A real-world use case may need the 3 aspects: I want to connect to the "well-known" Facebook "everybody knows" (even if there's a bar somewhere in Kazakhstan called "facebook", that's not the one I want to contact) ; I want to contact the same Facebook upon successive logins (even if there has been a selling of the brand name to another entity, say). And if ever Facebook behaves badly, I want it to be a moral person that I could, eventually, sue in court.

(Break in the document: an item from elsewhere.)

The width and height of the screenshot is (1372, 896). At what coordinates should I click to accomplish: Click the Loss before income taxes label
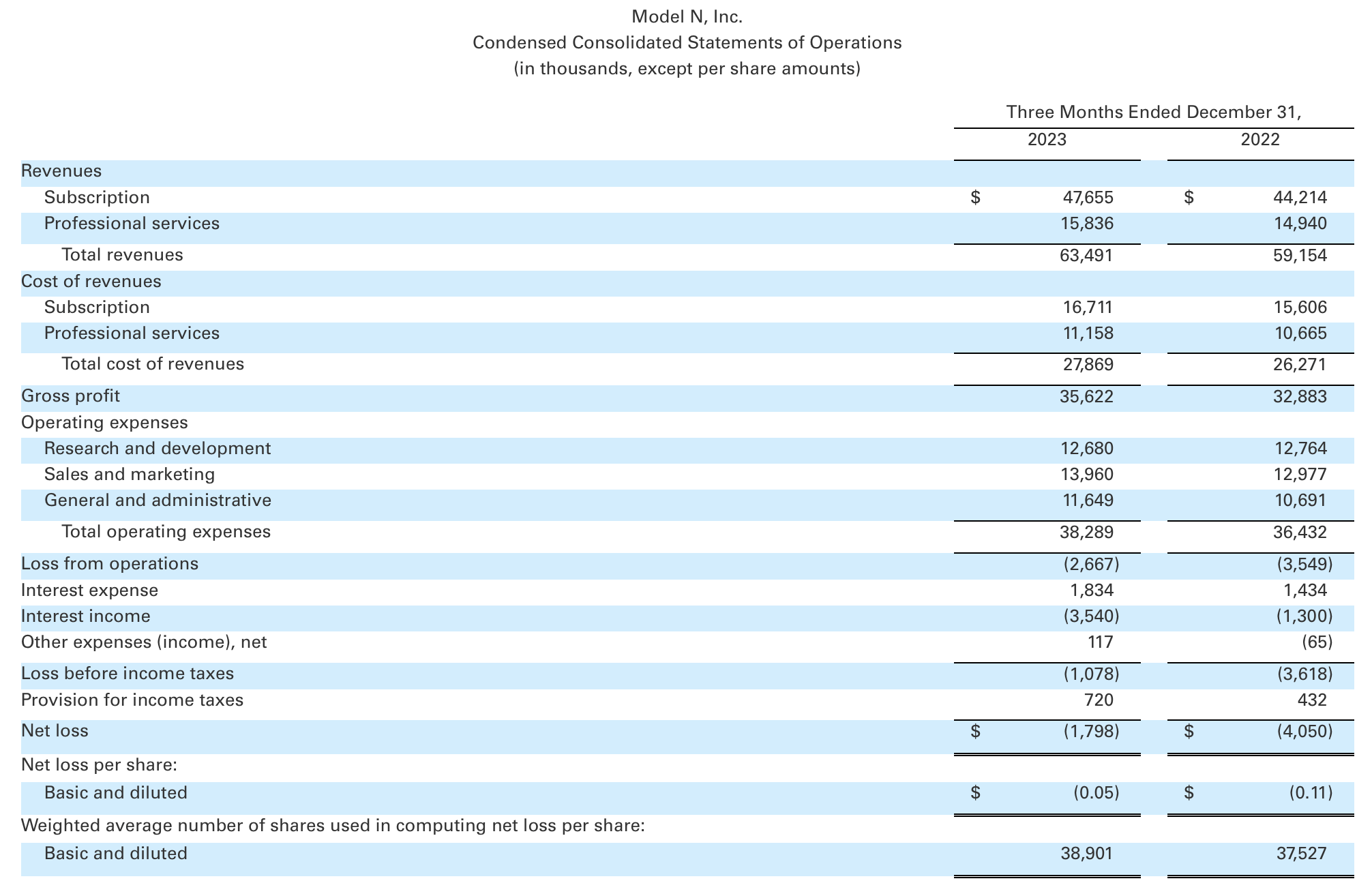tap(128, 673)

As such, the trust we seem to put in CA is somewhat overdrawn, because we blindly trust entities (CA) to have verified this without checking ourselves, and independently of our use case. After all, maybe the bar in Kazakhstan also has a certificate for "Facebook.net". But it is easier and better than nothing.

3
  • Welcome to Information Security Stack Exchange! This is a well-written philosphical answer, but I'm afraid it's not the kind of answer we are looking for here. This site is aimed at practical answers ("There is a lock icon that shows you're using SSL/TLS, and the title bar should show the site name in green..."). That said, we also have a Q&A site about Philosophy, that you may find interesting. Dec 4, 2017 at 15:03
  • @Barth: I see what you mean, but my aim was to indicate a genuine difficulty of security with CA. For instance, if you're working in a big company, and you're behind a firewall, the original question how can I be sure that I'm on the real Facebook ? might make sense, if your company has extra root certificates installed in your browser and is snooping on its employees, doing a systematic MITM attack on outgoing facebook traffic. Your ISP is maybe also linked to a CA, and might do the same. How would you find out ?
    – entrop-x
    Dec 4, 2017 at 15:34
  • Of course it answers the question. I'm not criticising anyone, apart from the comment of Barth who claimed that it wasn't an answer, and that the "right" answer should simply be based upon CA. I'm explaining that the real answer to the question comes down to finding out whether the public key one has is genuinely corresponding to the entity one has in mind, and that this could mean 3 different things: "same as previous", "legal entity" or "same as what other people agreed upon". "green lock" is based upon "whatever any single one of a set of given entities (CA in browser) tell me it is".